Dies alles kann aber nicht darüber hinwegtäuschen, dass Segels Drehbuchdebüt eigentlich nichts wirklich Neues zu bieten hat. Die Ausgangssituation ist wohlvertraut, die Handlung folgt der aus so ziemlich jeder Liebeskomödie des letzten Vierteljahrhunderts bekannten Dramaturgie und wie das Ganze endet, ist spätestens nach den ersten zwanzig Minuten klar. So gestalten sich vor allem die gefühlsbetonteren Szenen eher zäh. Aber auch abseits dieser Problematik hat der Film leider ein paar Durchhänger aufzuweisen. Bereits Apatow musste sich die Kritik gefallen lassen, er würde stellenweise nur von Gag zu Gag inszenieren – er behielt dabei aber zumindest immer den Fluss des Films im Blick. „Nie wieder Sex mit der Ex“ wirkt hingegen gerade in der zweiten Hälfte sehr sprunghaft - das Drehbuch konstruiert hier zwar laufend neue, in Pointen resultierende Situationen, verliert die Geschichte dabei aber stellenweise völlig aus den Augen. Auch Regisseur Stollers routiniert-flotte Inszenierung kann diese Schwächen nicht verbergen.

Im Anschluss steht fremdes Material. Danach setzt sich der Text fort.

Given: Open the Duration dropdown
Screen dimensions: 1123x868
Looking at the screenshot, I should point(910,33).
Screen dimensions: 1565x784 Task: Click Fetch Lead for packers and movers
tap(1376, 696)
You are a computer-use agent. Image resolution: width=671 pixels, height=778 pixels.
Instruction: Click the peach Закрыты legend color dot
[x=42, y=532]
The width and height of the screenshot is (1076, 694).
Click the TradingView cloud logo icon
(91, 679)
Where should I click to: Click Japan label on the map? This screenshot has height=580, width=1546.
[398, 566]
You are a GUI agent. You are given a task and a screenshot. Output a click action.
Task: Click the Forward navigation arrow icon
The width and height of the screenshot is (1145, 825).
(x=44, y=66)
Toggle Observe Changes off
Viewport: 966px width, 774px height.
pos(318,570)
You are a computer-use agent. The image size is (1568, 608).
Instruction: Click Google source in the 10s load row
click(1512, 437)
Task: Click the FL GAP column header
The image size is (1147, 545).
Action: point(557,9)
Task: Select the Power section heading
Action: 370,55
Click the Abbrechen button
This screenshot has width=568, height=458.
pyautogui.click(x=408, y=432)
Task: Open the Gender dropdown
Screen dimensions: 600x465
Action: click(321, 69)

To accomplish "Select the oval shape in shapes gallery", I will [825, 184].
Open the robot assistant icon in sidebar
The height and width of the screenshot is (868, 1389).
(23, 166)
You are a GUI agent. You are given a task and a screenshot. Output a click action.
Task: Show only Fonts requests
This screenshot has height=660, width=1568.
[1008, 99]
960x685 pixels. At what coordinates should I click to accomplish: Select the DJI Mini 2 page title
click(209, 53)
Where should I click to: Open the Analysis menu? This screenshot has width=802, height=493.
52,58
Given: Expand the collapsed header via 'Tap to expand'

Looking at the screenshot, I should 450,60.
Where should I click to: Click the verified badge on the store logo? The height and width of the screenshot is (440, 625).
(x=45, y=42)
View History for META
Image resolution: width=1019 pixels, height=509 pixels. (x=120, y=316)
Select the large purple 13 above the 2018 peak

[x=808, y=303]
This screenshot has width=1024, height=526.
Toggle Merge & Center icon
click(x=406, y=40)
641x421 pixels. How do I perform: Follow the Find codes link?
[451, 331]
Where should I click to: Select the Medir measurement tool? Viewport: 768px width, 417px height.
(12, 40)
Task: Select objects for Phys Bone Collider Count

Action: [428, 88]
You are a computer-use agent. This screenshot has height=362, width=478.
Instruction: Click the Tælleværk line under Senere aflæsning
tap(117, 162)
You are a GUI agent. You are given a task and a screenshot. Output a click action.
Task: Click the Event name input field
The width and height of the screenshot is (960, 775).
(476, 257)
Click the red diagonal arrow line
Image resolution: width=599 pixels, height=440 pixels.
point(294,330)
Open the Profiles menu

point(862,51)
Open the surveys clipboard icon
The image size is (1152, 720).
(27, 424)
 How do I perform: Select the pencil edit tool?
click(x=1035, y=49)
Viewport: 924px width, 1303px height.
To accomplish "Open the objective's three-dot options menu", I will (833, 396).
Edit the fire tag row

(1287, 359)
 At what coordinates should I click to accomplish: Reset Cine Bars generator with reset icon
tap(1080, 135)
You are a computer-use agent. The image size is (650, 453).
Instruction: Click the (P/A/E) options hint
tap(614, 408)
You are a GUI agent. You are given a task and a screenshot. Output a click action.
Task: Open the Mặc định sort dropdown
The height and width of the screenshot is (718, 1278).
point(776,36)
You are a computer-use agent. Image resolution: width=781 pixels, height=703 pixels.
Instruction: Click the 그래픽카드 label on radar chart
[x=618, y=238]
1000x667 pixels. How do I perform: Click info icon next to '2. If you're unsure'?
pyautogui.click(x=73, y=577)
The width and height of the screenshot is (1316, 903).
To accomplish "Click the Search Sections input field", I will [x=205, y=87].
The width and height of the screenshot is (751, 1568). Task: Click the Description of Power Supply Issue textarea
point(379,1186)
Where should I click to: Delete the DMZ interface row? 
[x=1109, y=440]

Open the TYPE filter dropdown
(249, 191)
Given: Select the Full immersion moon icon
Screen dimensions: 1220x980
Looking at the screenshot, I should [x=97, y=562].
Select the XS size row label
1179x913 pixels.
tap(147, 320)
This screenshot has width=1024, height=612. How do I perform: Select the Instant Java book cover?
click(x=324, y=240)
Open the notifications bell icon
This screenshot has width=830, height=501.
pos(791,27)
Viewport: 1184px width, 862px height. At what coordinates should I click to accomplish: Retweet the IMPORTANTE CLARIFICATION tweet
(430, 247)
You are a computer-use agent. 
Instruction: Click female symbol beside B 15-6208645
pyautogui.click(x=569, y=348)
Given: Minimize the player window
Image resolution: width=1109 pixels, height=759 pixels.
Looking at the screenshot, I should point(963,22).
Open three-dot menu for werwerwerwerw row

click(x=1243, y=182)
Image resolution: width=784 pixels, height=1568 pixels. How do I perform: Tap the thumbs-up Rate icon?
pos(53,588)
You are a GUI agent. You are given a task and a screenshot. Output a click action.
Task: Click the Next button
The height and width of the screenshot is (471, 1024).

Dass der Film dennoch durchgehend unterhaltsam bleibt, ist dem spielfreudigen Ensemble zu verdanken. Jason Segel beweist nach seiner Sidekick-Rolle in Beim ersten Mal, dass er durchaus auch die Fähigkeit besitzt, einen Film als Hauptdarsteller zu tragen. Seine selbst geschriebene Rolle gibt er mit viel Inbrunst und vollem Körpereinsatz (inklusive einigen „Frontal Nudity“-Shots, die in den USA für gesteigertes Aufsehen gesorgt haben) zum Besten. Ihm gegenüber stehen zwei extrem nett anzusehende Frauen. Während Mila Kunis in erster Linie durch ihr Äußeres auffällt, kann Kristen Bell zusätzlich noch mit einer Riesenportion Selbstironie punkten. So muss sich Sarah einmal anhören, wie Peter und Aldous ihren ersten Kinofilm verreißen – einen Film im Stile von One Missed Call und Pulse, in dem Bell ihre bis dahin größte Kinorolle hatte. (Sarah: „It's a metaphor for how society is overly dependent on technology." – Aldous: „It's a metaphor for a crap film!") Am stärksten in Erinnerung bleibt jedoch Russell Brand, der in seiner Rolle als spirituell und sexuell inspirierter „Oasis“-Gedächtnis-Rocker jede Szene an sich reißt. Positiv zu erwähnen sind auch noch die Nebenrollen, die mit dem wie immer großartigen Paul Rudd (Walk Hard, Nachts im Museum) als Surflehrer, Jonah Hill als Hotelangestellter und Bill Hader als Peters Stiefbruder mit weiteren Mitgliedern der „Apatow-Gang“ besetzt sind. William Baldwin und Jason Bateman liefern außerdem urkomische Cameo-Auftritte als Schauspieler in Sarahs Serie, die wie eine aberwitzige CSI-Parodie anmutet - beim Abspann unbedingt kurz sitzen bleiben!
Die schicke Kulisse und der ironische Soundtrack – natürlich läuft im Hintergrund ausgerechnet „Nothing Compares 2 U“ von Sinead O'Connor, als Peter gerade mit der Trennung klarkommen will – erledigen den Rest: An die Qualität eines Beim ersten Mal reicht „Nie wieder Sex mit der Ex“ zwar nicht heran, geht aber trotz klarer Schwächen als sommerliches Gute-Laune-Kino durch, das beide Geschlechter – und das ist in diesem Genre selten genug der Fall – gleichermaßen ansprechen dürfte.